No mês de agosto deste 2012 marca o primeiro centenário de Nelson que nasceu no Recife; ocupa ainda o lugar de um escritor por ser descoberto, uma vez que, muito tardiamente foi que se gestou um público que vê no seu trabalho uma riqueza artística considerável. O que não é novidade. O trabalho de qualquer grande escritor irá sempre despertar pelo menos duas vias críticas consideráveis: a dos que gostam e aplaudem e a dos que não gostam e se recusam no reconhecimento de sua grandiosidade. Ainda mais num país como o Brasil que, desde a Semana de Arte Moderna de 1922, se formou grupinhos específicos de intelectuais que trocam críticas de tapinha nas costas para os do seu meio e se volta ao repúdio dos demais. Ao que andei lendo, Nelson esteve distante durante muito tempo desse universo se é que não esteve a vida inteira.
Mesmo ele tendo ido ainda criança para o Rio de Janeiro, porque seguindo a regra comum de seu tempo, nordestino que se prestasse a ver-se possuidor de alguma coisa deveria ir ter no sudeste e muitos assim foram e ficaram principalmente na capital carioca e em São Paulo. É no Rio que se constrói todo arcabouço imaginário do Nelson escritor: as intrigas familiares, as tramas de assassinatos, suícidios ganhariam uma dimensão na sua cabeça e alcaçariam seu auge no interior do jornal fundado por seu pai, o periódico A manhã, onde ele começou sua carreira como jornalista policial, ainda com 13 anos de idade e onde presenciará o assassinato do seu irmão Roberto Rodrigues.

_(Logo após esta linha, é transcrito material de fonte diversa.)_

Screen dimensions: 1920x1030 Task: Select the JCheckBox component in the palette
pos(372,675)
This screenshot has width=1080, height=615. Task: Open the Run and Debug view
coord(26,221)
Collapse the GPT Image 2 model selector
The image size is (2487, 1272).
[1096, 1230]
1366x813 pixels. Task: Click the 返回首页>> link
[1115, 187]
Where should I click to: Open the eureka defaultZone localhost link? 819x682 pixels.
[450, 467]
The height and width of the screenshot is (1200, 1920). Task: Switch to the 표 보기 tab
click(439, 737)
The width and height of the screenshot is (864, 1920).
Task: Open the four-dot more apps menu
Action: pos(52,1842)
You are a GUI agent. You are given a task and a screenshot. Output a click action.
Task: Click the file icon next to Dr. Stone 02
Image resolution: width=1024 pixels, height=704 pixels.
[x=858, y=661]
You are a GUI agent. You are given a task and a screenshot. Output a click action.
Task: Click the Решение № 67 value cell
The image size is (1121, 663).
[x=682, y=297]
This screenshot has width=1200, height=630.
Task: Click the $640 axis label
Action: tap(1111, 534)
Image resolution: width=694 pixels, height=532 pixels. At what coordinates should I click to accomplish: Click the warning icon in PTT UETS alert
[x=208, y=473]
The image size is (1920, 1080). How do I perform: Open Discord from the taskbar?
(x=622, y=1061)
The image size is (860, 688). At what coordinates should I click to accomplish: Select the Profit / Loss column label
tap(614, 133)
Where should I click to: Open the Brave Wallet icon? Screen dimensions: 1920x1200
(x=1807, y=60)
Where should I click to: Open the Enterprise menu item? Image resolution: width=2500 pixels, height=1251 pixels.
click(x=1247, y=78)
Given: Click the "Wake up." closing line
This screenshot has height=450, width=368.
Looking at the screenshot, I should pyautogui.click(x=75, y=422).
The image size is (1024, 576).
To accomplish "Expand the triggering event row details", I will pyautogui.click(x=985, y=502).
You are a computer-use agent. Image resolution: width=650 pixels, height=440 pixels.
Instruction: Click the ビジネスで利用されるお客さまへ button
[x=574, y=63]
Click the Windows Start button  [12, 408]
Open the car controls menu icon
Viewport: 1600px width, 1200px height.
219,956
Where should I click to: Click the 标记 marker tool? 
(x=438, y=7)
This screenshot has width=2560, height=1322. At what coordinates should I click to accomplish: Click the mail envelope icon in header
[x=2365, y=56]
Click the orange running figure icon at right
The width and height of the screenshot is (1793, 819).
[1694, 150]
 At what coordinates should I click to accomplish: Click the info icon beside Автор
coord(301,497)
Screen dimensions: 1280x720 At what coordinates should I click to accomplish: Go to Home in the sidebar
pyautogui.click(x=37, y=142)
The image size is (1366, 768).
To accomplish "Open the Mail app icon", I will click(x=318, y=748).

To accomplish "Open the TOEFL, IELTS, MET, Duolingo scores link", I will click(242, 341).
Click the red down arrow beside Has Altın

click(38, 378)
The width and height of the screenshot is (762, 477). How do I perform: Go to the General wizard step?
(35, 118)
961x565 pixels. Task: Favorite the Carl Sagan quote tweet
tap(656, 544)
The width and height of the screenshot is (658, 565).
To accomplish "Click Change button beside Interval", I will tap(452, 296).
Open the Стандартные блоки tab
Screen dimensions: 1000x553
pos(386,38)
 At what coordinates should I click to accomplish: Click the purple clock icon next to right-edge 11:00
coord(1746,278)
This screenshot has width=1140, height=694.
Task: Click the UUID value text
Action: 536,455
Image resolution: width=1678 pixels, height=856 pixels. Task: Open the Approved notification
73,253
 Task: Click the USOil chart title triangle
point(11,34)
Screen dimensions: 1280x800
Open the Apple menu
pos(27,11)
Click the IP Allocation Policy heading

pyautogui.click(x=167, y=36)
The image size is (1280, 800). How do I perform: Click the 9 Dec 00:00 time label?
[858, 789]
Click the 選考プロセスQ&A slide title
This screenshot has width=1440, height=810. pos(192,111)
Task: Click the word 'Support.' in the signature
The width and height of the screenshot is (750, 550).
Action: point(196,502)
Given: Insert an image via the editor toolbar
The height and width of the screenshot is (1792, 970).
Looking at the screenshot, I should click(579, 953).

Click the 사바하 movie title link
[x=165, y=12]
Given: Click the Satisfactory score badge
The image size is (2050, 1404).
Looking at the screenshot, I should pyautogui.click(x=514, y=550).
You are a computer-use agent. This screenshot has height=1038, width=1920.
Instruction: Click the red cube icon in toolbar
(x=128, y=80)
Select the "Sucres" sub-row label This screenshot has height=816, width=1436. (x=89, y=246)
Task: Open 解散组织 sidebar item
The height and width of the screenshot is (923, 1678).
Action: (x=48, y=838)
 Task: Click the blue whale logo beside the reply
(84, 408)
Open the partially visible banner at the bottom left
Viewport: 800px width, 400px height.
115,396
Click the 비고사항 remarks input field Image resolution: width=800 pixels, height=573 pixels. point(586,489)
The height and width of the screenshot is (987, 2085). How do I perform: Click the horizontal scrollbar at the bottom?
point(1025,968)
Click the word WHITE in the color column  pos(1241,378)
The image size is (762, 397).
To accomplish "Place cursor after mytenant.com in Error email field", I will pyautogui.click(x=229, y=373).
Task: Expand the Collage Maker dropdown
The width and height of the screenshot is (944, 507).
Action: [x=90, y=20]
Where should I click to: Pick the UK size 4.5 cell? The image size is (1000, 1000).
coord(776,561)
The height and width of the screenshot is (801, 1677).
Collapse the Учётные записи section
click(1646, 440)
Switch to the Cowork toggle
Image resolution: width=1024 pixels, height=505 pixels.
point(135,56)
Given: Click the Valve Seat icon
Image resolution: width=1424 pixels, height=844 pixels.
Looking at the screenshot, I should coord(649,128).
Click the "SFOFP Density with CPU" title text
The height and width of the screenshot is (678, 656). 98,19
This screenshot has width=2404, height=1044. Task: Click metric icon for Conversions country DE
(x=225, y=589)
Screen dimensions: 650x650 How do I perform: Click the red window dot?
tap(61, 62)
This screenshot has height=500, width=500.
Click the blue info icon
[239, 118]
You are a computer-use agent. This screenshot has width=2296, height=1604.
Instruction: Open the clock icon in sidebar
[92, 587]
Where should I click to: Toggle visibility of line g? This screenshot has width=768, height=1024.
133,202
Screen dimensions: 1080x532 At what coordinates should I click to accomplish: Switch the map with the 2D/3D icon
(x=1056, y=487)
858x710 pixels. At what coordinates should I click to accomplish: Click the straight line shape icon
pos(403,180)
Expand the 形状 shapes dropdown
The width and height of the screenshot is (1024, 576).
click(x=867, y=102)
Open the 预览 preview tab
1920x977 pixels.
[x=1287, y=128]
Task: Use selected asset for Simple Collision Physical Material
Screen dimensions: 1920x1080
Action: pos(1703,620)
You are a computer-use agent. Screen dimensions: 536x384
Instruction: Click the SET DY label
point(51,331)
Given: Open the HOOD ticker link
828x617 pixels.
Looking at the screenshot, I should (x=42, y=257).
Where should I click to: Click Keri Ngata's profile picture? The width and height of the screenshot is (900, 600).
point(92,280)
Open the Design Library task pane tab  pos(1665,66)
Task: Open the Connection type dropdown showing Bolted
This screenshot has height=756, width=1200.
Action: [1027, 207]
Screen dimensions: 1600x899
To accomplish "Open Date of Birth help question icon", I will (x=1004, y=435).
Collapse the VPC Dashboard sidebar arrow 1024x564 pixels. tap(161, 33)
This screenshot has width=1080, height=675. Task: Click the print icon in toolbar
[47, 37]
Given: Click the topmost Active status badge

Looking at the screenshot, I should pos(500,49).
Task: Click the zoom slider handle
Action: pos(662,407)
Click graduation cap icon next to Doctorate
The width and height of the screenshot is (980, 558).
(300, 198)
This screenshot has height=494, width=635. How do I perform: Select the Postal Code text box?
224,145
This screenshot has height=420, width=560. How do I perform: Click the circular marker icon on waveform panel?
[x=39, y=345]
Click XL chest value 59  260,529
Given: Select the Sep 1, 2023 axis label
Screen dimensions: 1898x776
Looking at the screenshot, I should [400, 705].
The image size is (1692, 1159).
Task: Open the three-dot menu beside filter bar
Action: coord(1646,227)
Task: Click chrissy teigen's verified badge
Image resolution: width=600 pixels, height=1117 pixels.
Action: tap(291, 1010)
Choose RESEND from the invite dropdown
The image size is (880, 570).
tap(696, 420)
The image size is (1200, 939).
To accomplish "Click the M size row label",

O caderno "Crítica" era mantido por Nelson e além da cobertura política se compunha do relato policial de crimes que arrancava sucesso entre os leitores. Em dezembro de 1929, a coluna iniciaria uma publicação das "causas ocultas" do divórcio de uma importante mulher da sociedade carioca, Sylvia Serafim. A mulher, não satisfeita com o relato aí publicado, foi à redação do jornal à procura de Mário Rodrigues, o pai de Nelson. O pai não estava e ela, à queima roupa, assassinou Roberto. Nelson, que estava numa outra repartição do jornal presenciou a agonia e a morte do irmão. A tragédia dava início aos anos mais difícieis da família Rodrigues. Em trecho das Memórias, Nelson escreve: "eu e toda minha família conhecemos uma
miséria que só tem equivalente nos retirantes de Portinari": o pai, deprimido, morreu poucos meses depois e no ano seguinte, quando Getúlio Vargas toma o poder, a redação do jornal é fechada pelo regime. Sylvia fora absolvida do crime apoiada pela imprensa concorrente e pelos sufragistas.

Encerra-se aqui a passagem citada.